■ Directions for this task
Be exact. Print each record as it stands.
___
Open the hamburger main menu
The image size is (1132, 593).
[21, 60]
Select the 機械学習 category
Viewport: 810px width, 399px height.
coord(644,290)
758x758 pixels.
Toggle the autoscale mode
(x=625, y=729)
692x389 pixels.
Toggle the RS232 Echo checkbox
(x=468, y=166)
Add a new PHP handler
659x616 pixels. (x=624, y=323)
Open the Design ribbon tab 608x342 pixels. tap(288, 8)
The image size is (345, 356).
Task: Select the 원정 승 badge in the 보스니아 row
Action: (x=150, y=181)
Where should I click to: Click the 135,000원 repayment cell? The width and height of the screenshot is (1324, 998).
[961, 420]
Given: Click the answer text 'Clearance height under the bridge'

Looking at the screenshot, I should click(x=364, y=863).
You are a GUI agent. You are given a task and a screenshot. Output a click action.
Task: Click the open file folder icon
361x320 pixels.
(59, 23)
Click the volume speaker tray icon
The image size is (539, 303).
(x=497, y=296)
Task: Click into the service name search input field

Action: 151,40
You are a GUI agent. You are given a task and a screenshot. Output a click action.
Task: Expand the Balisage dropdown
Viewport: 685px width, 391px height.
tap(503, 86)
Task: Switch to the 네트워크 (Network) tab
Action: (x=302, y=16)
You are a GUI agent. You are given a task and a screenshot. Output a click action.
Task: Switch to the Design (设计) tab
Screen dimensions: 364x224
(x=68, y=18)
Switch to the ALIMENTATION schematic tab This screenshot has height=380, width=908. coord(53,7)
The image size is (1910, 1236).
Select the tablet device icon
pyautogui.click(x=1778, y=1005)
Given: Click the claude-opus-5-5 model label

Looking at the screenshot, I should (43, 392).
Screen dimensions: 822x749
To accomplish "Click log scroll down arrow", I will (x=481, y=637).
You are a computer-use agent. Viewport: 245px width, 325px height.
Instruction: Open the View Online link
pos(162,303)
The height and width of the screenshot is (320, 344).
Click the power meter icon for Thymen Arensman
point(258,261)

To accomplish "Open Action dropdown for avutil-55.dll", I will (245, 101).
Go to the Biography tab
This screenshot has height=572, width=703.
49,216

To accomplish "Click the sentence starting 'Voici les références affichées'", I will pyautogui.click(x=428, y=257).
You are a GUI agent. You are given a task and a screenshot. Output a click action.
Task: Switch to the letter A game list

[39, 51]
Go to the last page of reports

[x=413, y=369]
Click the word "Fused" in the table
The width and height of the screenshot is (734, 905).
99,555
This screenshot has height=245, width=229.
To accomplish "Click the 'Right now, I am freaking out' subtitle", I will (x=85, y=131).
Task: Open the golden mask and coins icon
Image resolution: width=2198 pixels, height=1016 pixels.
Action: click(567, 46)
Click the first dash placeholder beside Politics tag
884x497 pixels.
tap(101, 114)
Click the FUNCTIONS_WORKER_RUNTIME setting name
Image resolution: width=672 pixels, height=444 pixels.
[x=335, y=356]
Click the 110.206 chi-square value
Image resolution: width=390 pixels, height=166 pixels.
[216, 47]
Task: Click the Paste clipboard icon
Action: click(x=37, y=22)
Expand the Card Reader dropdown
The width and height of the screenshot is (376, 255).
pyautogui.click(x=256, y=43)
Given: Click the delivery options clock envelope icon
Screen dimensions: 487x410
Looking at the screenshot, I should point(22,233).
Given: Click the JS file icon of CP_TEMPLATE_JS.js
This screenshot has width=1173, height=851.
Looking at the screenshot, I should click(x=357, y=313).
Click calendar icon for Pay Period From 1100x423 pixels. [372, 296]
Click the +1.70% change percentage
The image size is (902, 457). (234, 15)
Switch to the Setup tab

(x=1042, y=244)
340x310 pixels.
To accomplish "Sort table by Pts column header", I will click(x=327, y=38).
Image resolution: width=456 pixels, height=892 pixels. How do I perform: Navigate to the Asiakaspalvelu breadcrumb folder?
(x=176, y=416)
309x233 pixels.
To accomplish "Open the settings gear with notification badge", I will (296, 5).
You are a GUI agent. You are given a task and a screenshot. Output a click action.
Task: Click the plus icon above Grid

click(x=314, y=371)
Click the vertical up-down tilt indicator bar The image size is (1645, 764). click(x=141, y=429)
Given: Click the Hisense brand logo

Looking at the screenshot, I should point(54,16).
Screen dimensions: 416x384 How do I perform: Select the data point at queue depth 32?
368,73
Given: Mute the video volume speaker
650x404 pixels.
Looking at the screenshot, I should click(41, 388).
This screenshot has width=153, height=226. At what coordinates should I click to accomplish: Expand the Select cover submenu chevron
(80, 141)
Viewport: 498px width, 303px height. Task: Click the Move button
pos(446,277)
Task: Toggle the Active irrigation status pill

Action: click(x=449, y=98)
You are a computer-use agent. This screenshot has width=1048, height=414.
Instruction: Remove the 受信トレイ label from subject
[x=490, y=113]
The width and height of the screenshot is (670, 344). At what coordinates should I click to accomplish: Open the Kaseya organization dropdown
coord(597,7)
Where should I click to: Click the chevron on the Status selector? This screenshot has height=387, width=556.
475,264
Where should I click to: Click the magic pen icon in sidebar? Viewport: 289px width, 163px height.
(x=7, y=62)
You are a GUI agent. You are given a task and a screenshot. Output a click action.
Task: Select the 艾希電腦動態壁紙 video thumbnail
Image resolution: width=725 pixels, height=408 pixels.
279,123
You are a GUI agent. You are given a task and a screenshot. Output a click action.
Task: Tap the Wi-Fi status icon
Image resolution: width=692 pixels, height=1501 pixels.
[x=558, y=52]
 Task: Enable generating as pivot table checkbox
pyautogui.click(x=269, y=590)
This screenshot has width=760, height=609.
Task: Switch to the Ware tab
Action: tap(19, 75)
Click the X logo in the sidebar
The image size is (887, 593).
___
■ Answer for the task
Open the hamburger main menu
The image size is (1132, 593).
[21, 60]
Select the 機械学習 category
Viewport: 810px width, 399px height.
coord(644,290)
758x758 pixels.
Toggle the autoscale mode
(x=625, y=729)
692x389 pixels.
Toggle the RS232 Echo checkbox
(x=468, y=166)
Add a new PHP handler
659x616 pixels. (x=624, y=323)
Open the Design ribbon tab 608x342 pixels. tap(288, 8)
The image size is (345, 356).
Task: Select the 원정 승 badge in the 보스니아 row
Action: (x=150, y=181)
Where should I click to: Click the 135,000원 repayment cell? The width and height of the screenshot is (1324, 998).
[961, 420]
Given: Click the answer text 'Clearance height under the bridge'

Looking at the screenshot, I should click(x=364, y=863).
You are a GUI agent. You are given a task and a screenshot. Output a click action.
Task: Click the open file folder icon
361x320 pixels.
(59, 23)
Click the volume speaker tray icon
The image size is (539, 303).
(x=497, y=296)
Task: Click into the service name search input field

Action: 151,40
You are a GUI agent. You are given a task and a screenshot. Output a click action.
Task: Expand the Balisage dropdown
Viewport: 685px width, 391px height.
tap(503, 86)
Task: Switch to the 네트워크 (Network) tab
Action: (x=302, y=16)
You are a GUI agent. You are given a task and a screenshot. Output a click action.
Task: Switch to the Design (设计) tab
Screen dimensions: 364x224
(x=68, y=18)
Switch to the ALIMENTATION schematic tab This screenshot has height=380, width=908. coord(53,7)
The image size is (1910, 1236).
Select the tablet device icon
pyautogui.click(x=1778, y=1005)
Given: Click the claude-opus-5-5 model label

Looking at the screenshot, I should (43, 392).
Screen dimensions: 822x749
To accomplish "Click log scroll down arrow", I will (x=481, y=637).
You are a computer-use agent. Viewport: 245px width, 325px height.
Instruction: Open the View Online link
pos(162,303)
The height and width of the screenshot is (320, 344).
Click the power meter icon for Thymen Arensman
point(258,261)

To accomplish "Open Action dropdown for avutil-55.dll", I will (245, 101).
Go to the Biography tab
This screenshot has height=572, width=703.
49,216

To accomplish "Click the sentence starting 'Voici les références affichées'", I will pyautogui.click(x=428, y=257).
You are a GUI agent. You are given a task and a screenshot. Output a click action.
Task: Switch to the letter A game list

[39, 51]
Go to the last page of reports

[x=413, y=369]
Click the word "Fused" in the table
The width and height of the screenshot is (734, 905).
99,555
This screenshot has height=245, width=229.
To accomplish "Click the 'Right now, I am freaking out' subtitle", I will (x=85, y=131).
Task: Open the golden mask and coins icon
Image resolution: width=2198 pixels, height=1016 pixels.
Action: click(567, 46)
Click the first dash placeholder beside Politics tag
884x497 pixels.
tap(101, 114)
Click the FUNCTIONS_WORKER_RUNTIME setting name
Image resolution: width=672 pixels, height=444 pixels.
[x=335, y=356]
Click the 110.206 chi-square value
Image resolution: width=390 pixels, height=166 pixels.
[216, 47]
Task: Click the Paste clipboard icon
Action: click(x=37, y=22)
Expand the Card Reader dropdown
The width and height of the screenshot is (376, 255).
pyautogui.click(x=256, y=43)
Given: Click the delivery options clock envelope icon
Screen dimensions: 487x410
Looking at the screenshot, I should point(22,233).
Given: Click the JS file icon of CP_TEMPLATE_JS.js
This screenshot has width=1173, height=851.
Looking at the screenshot, I should click(x=357, y=313).
Click calendar icon for Pay Period From 1100x423 pixels. [372, 296]
Click the +1.70% change percentage
The image size is (902, 457). (234, 15)
Switch to the Setup tab

(x=1042, y=244)
340x310 pixels.
To accomplish "Sort table by Pts column header", I will click(x=327, y=38).
Image resolution: width=456 pixels, height=892 pixels. How do I perform: Navigate to the Asiakaspalvelu breadcrumb folder?
(x=176, y=416)
309x233 pixels.
To accomplish "Open the settings gear with notification badge", I will (296, 5).
You are a GUI agent. You are given a task and a screenshot. Output a click action.
Task: Click the plus icon above Grid

click(x=314, y=371)
Click the vertical up-down tilt indicator bar The image size is (1645, 764). click(x=141, y=429)
Given: Click the Hisense brand logo

Looking at the screenshot, I should point(54,16).
Screen dimensions: 416x384 How do I perform: Select the data point at queue depth 32?
368,73
Given: Mute the video volume speaker
650x404 pixels.
Looking at the screenshot, I should click(41, 388).
This screenshot has width=153, height=226. At what coordinates should I click to accomplish: Expand the Select cover submenu chevron
(80, 141)
Viewport: 498px width, 303px height. Task: Click the Move button
pos(446,277)
Task: Toggle the Active irrigation status pill

Action: click(x=449, y=98)
You are a computer-use agent. This screenshot has width=1048, height=414.
Instruction: Remove the 受信トレイ label from subject
[x=490, y=113]
The width and height of the screenshot is (670, 344). At what coordinates should I click to accomplish: Open the Kaseya organization dropdown
coord(597,7)
Where should I click to: Click the chevron on the Status selector? This screenshot has height=387, width=556.
475,264
Where should I click to: Click the magic pen icon in sidebar? Viewport: 289px width, 163px height.
(x=7, y=62)
You are a GUI agent. You are given a task and a screenshot. Output a click action.
Task: Select the 艾希電腦動態壁紙 video thumbnail
Image resolution: width=725 pixels, height=408 pixels.
279,123
You are a GUI agent. You are given a task and a screenshot. Output a click action.
Task: Tap the Wi-Fi status icon
Image resolution: width=692 pixels, height=1501 pixels.
[x=558, y=52]
 Task: Enable generating as pivot table checkbox
pyautogui.click(x=269, y=590)
This screenshot has width=760, height=609.
Task: Switch to the Ware tab
Action: tap(19, 75)
Click the X logo in the sidebar
The image size is (887, 593).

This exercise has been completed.